When you think of puzzle games, the main ones that come to mind are Tetris, Lumines, or Puyo Puyo, right? PixeLakes is trying to build a new brand name to add to that collection with their recent release, Treasure Stack. Jump, grapple, and stack your way through a chaotic adventure to see how long you can last.

The basic concept of Treasure Stack is that colored treasure chests are falling from the sky and you want to make sure that you connect a number of them and unlock them with key blocks that are also falling. Seems simple, right? Well, the twist is that, as time goes on, the game will throw “demon runes” at you, which are essentially blocks that have no purpose other than to get in your way! You eliminate them by clearing a treasure chest color next to them or using item blocks which occasionally pop up in the form of a sword that will clear a horizontal line or a bomb to explode a few adjacent blocks. Oh, and did I mention a grappling hook? If your treasure is not falling fast enough, you can also use your handy-dandy grappling hook to rope ‘em down to you faster. But watch out, those blocks can get out of hand very quickly if you aren’t careful.
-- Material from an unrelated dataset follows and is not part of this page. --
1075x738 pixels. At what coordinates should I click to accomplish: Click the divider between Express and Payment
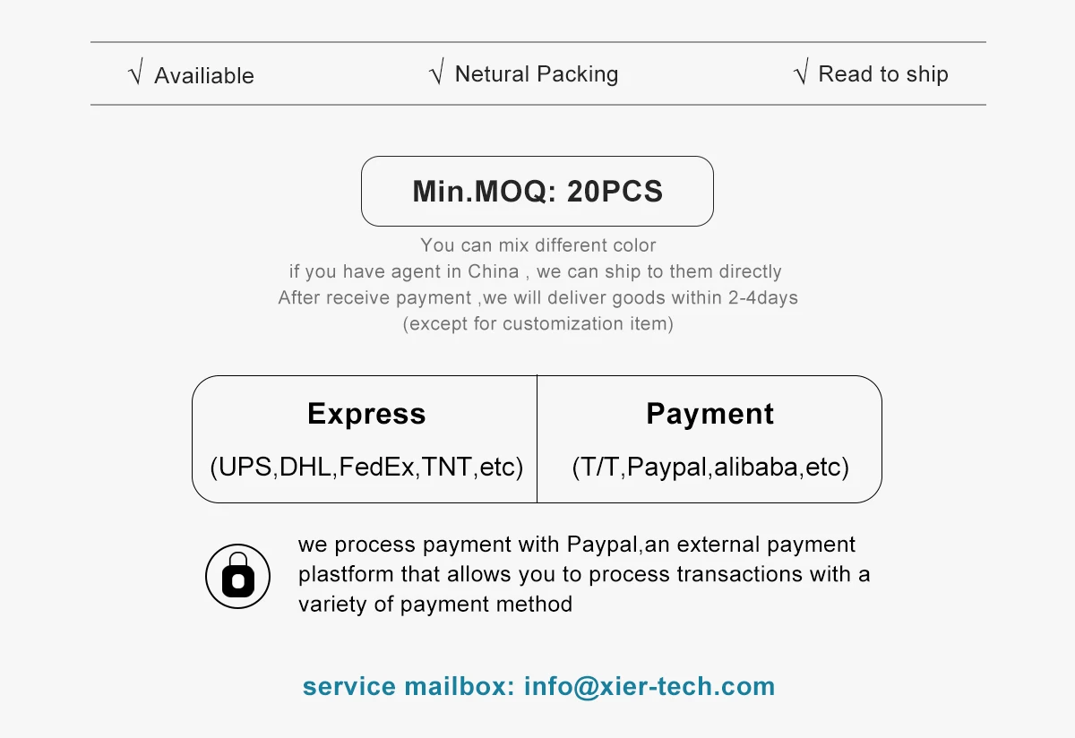click(537, 439)
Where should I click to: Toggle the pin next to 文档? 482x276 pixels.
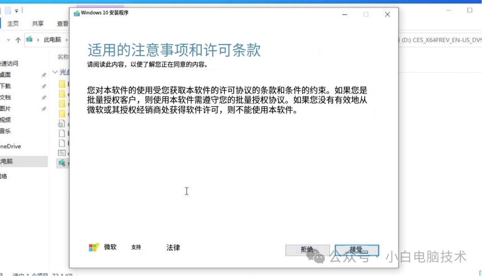click(x=43, y=97)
Treasure Stack steps away from most vertical dropping puzzle games in the fact that once a chest or any block is dropped, you may always move it where you need to make the perfect combos. Your character can run and jump on top of platforms that you are building and pick up one or more blocks at a time. This does take a while to get used to, which adds an already frustrating learning curve. It did not always feel fluid when grabbing a block and trying to lay it down. I often found myself grabbing more blocks than I intended or placing them down in the wrong section. As I played more matches, I improved but still have moments where I will be defeated because of those darn demon runes screwing me over when I position the key block one space too far out of place.

This game does offer a variety of game types, but they all feel the same and only feature the addition of more players in comparison to the single player mode. You can play a solo session, local versus mode of up to 4 players, and online battles. There is not much difference between the versus modes as you are not attacking one another but rather seeing who can last the longest. This is the same for the online mode, but there is a seasonal leader board that could spark some friendly competition if the player base grows. It was sad to see no story mode, however, or other variation to the game to spice things up after you have already played a few matches.
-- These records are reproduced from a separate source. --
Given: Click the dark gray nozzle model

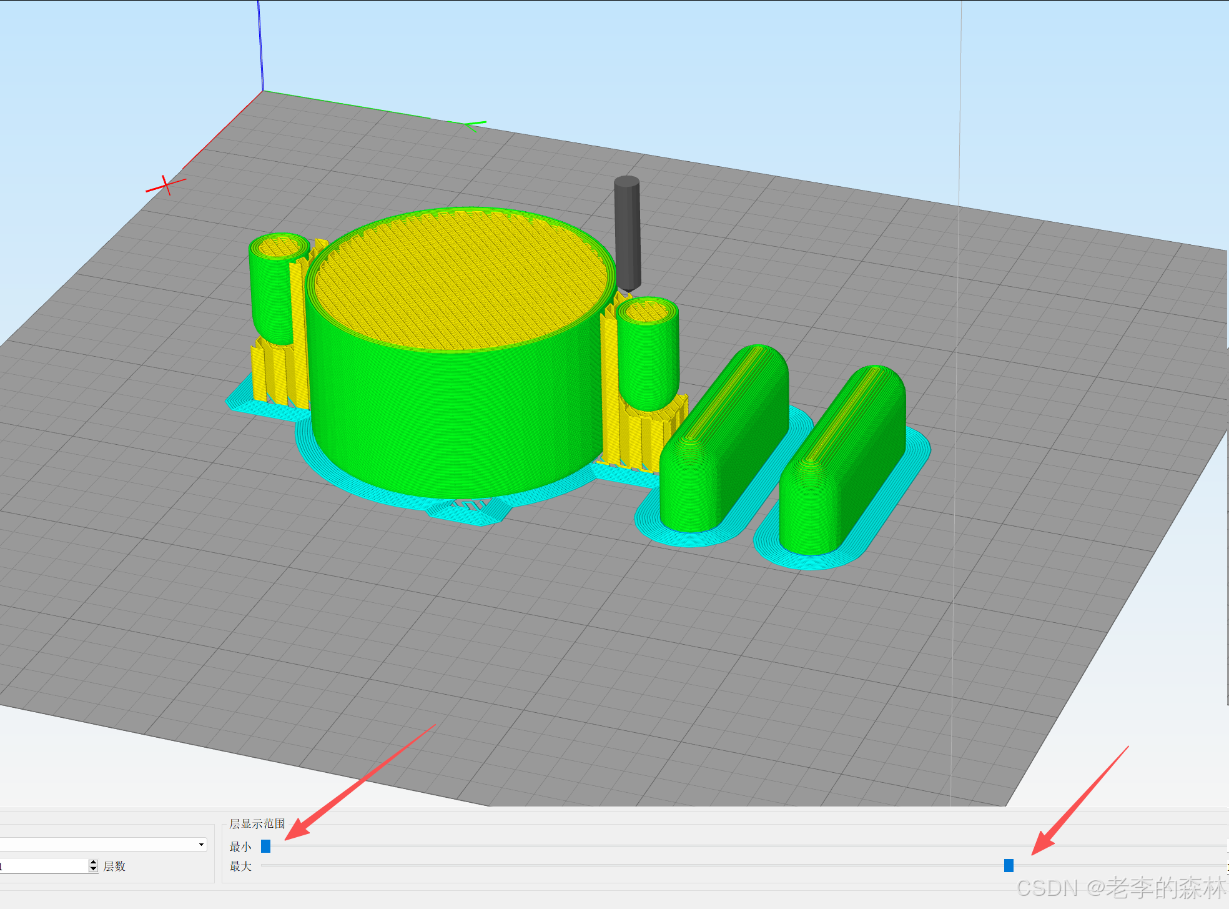Looking at the screenshot, I should [x=627, y=231].
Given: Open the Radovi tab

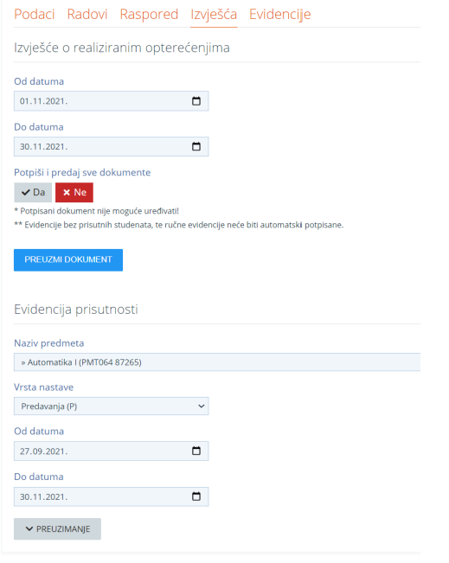Looking at the screenshot, I should tap(87, 15).
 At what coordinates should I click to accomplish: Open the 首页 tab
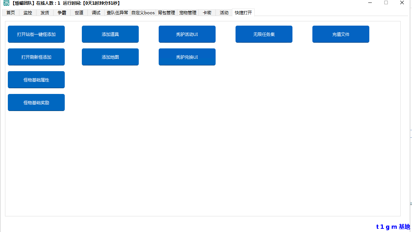11,13
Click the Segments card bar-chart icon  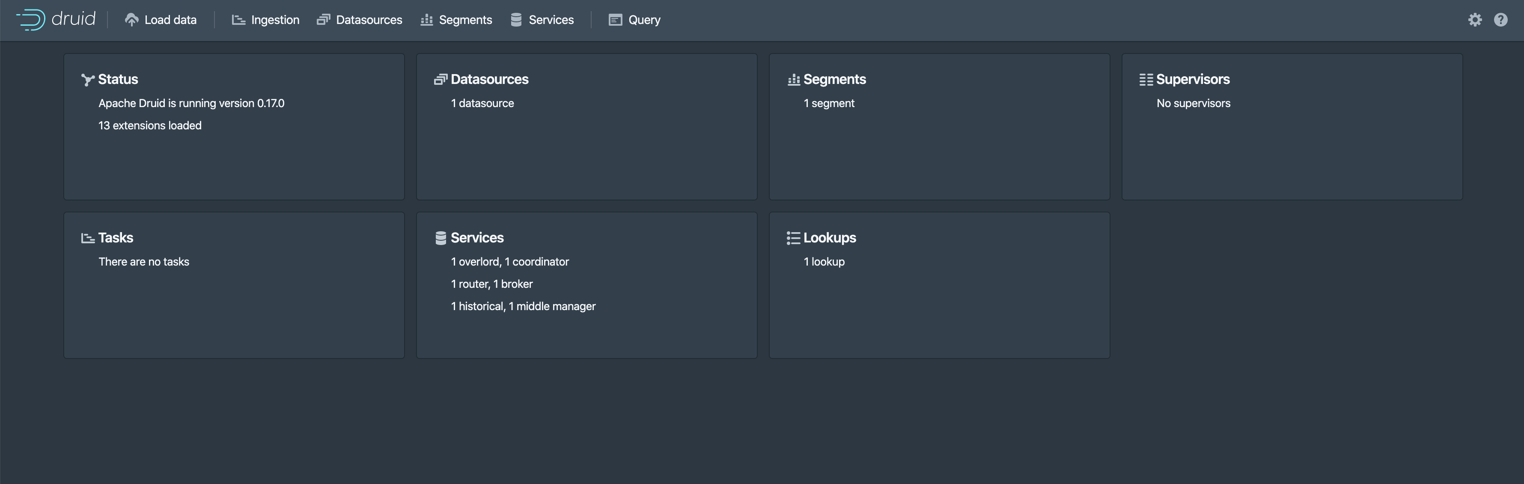[793, 79]
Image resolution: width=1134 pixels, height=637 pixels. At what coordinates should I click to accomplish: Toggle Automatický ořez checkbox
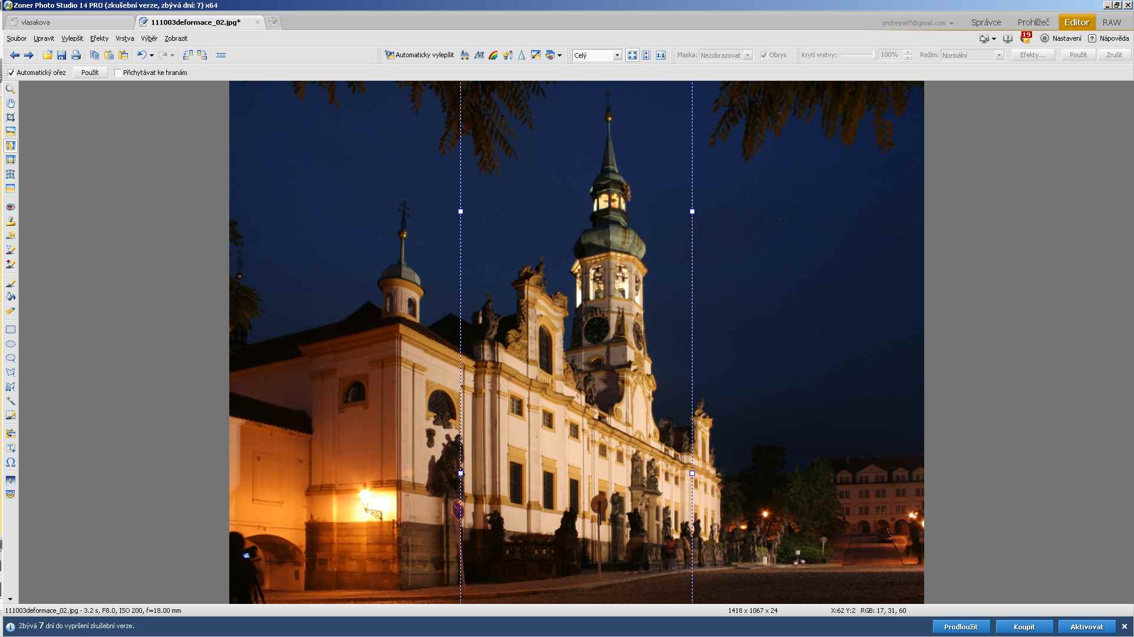(x=11, y=73)
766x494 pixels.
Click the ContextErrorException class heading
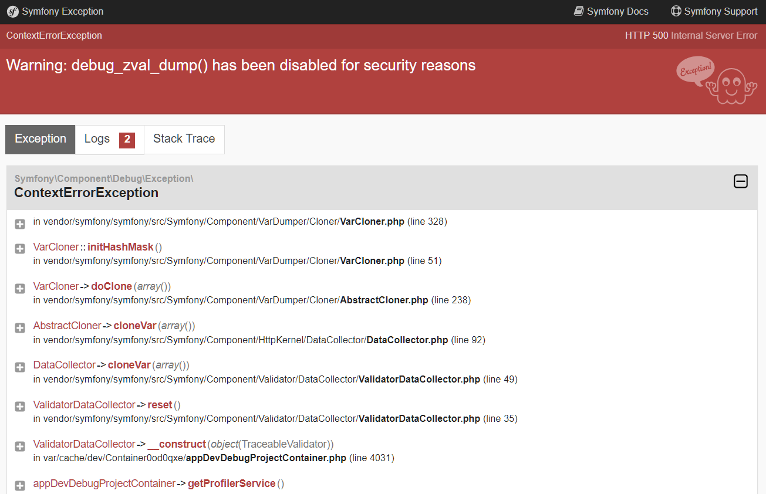(86, 193)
One thing that might keep you playing is the unlockables. Depending on your score at the end of each run, you will be able to start unlocking new characters and grappling hooks to use in the game. Unfortunately, all these unlockables are random, so it was a pretty long grind before I even found a grappling hook that I wanted. Plus these new items don’t do anything other than make it more visually appealing. The game could have been more dynamic if, say, various characters had special perks or maybe a grappling hook had different benefits.

There are also many little. quality-of-life things that can be done to improve the experience as well. Starting up a new game takes way too long. You will have to close the match you had, go back to solo play or whichever mode, select your character and grappling hook and then start the match. Not having an option to replay the match seems like a big oversight, especially since these matches when you are first learning can be rather short. For those who want to get away on vacation and don’t have wifi, you will also be informed that you don’t have internet every time you return from a match so that will take even longer.

For the time I was actually in the game, however, I did have a good time. Matches are relatively short even once you get the hang of it (keep those combos up even if they are small chest matches!) so it is easy to pick up and play a quick match at any time.With friends, although you aren’t attacking one another, there is still a sense of accomplishment when showing them that they can’t quite stack up (ba dum tish) to your superior skills.